What is needed is an exact copy of every entry below, minus the images.

Available data section start

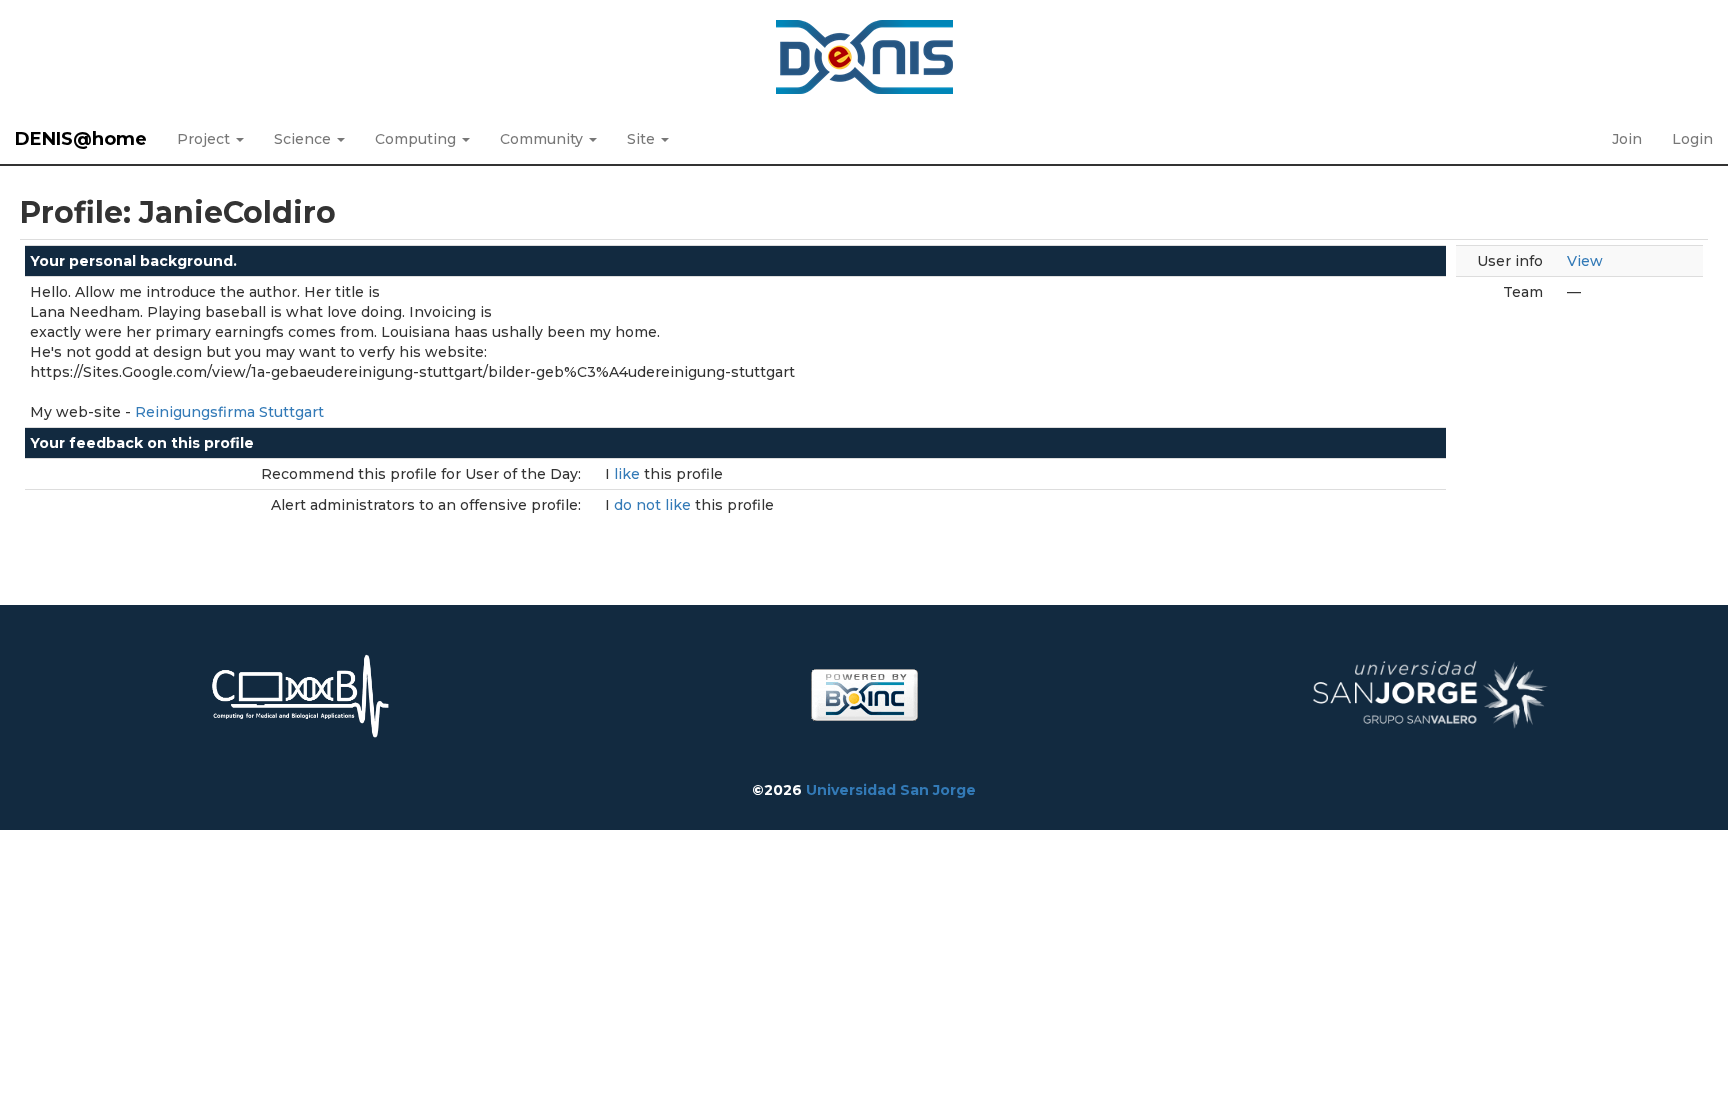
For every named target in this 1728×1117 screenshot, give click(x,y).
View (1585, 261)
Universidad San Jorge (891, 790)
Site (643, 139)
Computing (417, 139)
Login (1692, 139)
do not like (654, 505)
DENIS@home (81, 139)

Available data section end

▶ **Solution to this exercise**
For every named target in this 1728×1117 screenshot, give click(x,y).
View (1585, 261)
Universidad San Jorge (891, 790)
Site (643, 139)
Computing (417, 139)
Login (1692, 139)
do not like (654, 505)
DENIS@home (81, 139)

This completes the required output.